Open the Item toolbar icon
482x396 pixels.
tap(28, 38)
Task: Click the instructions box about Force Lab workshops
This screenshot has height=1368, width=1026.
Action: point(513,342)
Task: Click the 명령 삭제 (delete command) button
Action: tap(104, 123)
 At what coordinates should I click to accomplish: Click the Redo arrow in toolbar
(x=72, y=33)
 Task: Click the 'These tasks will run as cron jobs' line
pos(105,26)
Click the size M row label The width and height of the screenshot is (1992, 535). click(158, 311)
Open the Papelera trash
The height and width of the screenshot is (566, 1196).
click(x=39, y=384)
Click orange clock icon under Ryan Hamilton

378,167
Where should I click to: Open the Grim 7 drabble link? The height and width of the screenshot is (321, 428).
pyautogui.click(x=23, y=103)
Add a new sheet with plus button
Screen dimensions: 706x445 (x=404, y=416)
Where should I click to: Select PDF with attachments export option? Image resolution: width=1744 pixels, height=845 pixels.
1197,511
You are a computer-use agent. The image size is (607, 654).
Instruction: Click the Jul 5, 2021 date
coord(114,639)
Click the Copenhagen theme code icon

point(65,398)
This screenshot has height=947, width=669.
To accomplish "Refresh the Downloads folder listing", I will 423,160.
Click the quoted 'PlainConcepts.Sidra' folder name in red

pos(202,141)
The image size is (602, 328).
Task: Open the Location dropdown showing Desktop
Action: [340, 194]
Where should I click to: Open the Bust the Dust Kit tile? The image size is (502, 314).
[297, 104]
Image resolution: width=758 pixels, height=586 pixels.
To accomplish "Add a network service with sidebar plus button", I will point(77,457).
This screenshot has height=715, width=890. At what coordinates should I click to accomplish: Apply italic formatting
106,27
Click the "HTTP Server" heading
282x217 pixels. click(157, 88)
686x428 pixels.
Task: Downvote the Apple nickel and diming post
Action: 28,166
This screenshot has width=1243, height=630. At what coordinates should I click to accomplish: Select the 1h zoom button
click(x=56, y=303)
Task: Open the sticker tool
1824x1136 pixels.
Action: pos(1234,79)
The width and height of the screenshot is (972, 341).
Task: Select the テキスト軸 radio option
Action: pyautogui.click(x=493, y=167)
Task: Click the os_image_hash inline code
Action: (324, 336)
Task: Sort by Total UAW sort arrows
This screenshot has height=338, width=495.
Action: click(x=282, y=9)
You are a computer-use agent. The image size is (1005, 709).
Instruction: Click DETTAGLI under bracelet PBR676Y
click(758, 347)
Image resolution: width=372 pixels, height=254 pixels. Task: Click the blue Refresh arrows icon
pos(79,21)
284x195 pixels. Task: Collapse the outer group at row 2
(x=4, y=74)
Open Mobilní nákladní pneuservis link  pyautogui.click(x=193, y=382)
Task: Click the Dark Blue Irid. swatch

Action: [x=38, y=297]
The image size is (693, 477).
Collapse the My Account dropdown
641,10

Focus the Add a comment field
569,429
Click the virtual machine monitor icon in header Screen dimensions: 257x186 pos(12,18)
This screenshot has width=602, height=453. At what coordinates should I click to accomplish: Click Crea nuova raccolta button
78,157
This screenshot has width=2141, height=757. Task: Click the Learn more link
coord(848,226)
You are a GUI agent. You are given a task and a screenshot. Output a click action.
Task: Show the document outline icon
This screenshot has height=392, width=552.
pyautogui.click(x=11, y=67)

--------------------------------

§ Instructions for the task
Your answer should reproduce each line of the listing that holds the word "agent".

§ Final answer
You are a computer-use agent. The image size is (607, 654).
You are a computer-use agent. The image size is (1005, 709).
You are a GUI agent. You are given a task and a screenshot. Output a click action.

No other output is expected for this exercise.